WHAT YOU ARE ASKED TO DO — Copy the whole listing below line for line, keeping every character unchanged.

EXERCISE MATERIALS —
** START **

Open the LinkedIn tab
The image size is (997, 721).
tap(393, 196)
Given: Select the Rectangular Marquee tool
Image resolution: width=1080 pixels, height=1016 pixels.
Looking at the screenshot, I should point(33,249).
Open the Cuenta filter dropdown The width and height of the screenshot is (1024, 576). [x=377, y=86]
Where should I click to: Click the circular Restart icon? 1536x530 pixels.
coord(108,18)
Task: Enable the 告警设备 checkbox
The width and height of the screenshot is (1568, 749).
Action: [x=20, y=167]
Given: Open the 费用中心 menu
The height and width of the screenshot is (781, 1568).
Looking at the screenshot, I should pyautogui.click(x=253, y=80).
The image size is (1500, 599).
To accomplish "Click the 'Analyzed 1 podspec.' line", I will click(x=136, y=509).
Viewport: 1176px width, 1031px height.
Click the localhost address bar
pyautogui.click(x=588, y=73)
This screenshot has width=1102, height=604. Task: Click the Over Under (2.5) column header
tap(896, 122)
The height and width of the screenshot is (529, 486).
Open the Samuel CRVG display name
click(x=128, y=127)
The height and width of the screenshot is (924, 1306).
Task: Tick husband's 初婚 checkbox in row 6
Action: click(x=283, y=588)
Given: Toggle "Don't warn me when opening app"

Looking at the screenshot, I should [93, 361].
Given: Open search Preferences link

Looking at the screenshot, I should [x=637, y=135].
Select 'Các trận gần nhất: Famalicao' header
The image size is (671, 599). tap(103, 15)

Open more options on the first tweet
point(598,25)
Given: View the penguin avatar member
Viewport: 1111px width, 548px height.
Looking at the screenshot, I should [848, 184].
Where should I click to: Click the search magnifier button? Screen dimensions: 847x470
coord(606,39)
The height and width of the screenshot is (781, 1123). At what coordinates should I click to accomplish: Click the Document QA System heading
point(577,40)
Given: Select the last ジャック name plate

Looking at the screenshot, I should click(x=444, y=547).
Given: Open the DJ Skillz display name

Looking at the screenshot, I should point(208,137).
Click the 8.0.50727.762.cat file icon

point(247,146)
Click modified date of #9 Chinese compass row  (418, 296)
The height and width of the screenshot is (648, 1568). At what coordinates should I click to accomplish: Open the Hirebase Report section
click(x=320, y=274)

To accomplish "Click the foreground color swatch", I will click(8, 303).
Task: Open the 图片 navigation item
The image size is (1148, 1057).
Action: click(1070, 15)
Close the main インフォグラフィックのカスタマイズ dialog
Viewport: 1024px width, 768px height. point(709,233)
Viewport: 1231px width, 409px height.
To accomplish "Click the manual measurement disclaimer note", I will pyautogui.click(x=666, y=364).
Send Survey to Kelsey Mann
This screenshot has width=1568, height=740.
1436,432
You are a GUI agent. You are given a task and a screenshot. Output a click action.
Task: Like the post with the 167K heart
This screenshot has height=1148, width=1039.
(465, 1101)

** END **

WRITTEN RESPONSE —
Open the LinkedIn tab
The image size is (997, 721).
tap(393, 196)
Given: Select the Rectangular Marquee tool
Image resolution: width=1080 pixels, height=1016 pixels.
Looking at the screenshot, I should point(33,249).
Open the Cuenta filter dropdown The width and height of the screenshot is (1024, 576). [x=377, y=86]
Where should I click to: Click the circular Restart icon? 1536x530 pixels.
coord(108,18)
Task: Enable the 告警设备 checkbox
The width and height of the screenshot is (1568, 749).
Action: [x=20, y=167]
Given: Open the 费用中心 menu
The height and width of the screenshot is (781, 1568).
Looking at the screenshot, I should pyautogui.click(x=253, y=80).
The image size is (1500, 599).
To accomplish "Click the 'Analyzed 1 podspec.' line", I will click(x=136, y=509).
Viewport: 1176px width, 1031px height.
Click the localhost address bar
pyautogui.click(x=588, y=73)
This screenshot has width=1102, height=604. Task: Click the Over Under (2.5) column header
tap(896, 122)
The height and width of the screenshot is (529, 486).
Open the Samuel CRVG display name
click(x=128, y=127)
The height and width of the screenshot is (924, 1306).
Task: Tick husband's 初婚 checkbox in row 6
Action: click(x=283, y=588)
Given: Toggle "Don't warn me when opening app"

Looking at the screenshot, I should [93, 361].
Given: Open search Preferences link

Looking at the screenshot, I should [x=637, y=135].
Select 'Các trận gần nhất: Famalicao' header
The image size is (671, 599). tap(103, 15)

Open more options on the first tweet
point(598,25)
Given: View the penguin avatar member
Viewport: 1111px width, 548px height.
Looking at the screenshot, I should [848, 184].
Where should I click to: Click the search magnifier button? Screen dimensions: 847x470
coord(606,39)
The height and width of the screenshot is (781, 1123). At what coordinates should I click to accomplish: Click the Document QA System heading
point(577,40)
Given: Select the last ジャック name plate

Looking at the screenshot, I should click(x=444, y=547).
Given: Open the DJ Skillz display name

Looking at the screenshot, I should point(208,137).
Click the 8.0.50727.762.cat file icon

point(247,146)
Click modified date of #9 Chinese compass row  (418, 296)
The height and width of the screenshot is (648, 1568). At what coordinates should I click to accomplish: Open the Hirebase Report section
click(x=320, y=274)

To accomplish "Click the foreground color swatch", I will click(8, 303).
Task: Open the 图片 navigation item
The image size is (1148, 1057).
Action: click(1070, 15)
Close the main インフォグラフィックのカスタマイズ dialog
Viewport: 1024px width, 768px height. point(709,233)
Viewport: 1231px width, 409px height.
To accomplish "Click the manual measurement disclaimer note", I will pyautogui.click(x=666, y=364).
Send Survey to Kelsey Mann
This screenshot has width=1568, height=740.
1436,432
You are a GUI agent. You are given a task and a screenshot. Output a click action.
Task: Like the post with the 167K heart
This screenshot has height=1148, width=1039.
(465, 1101)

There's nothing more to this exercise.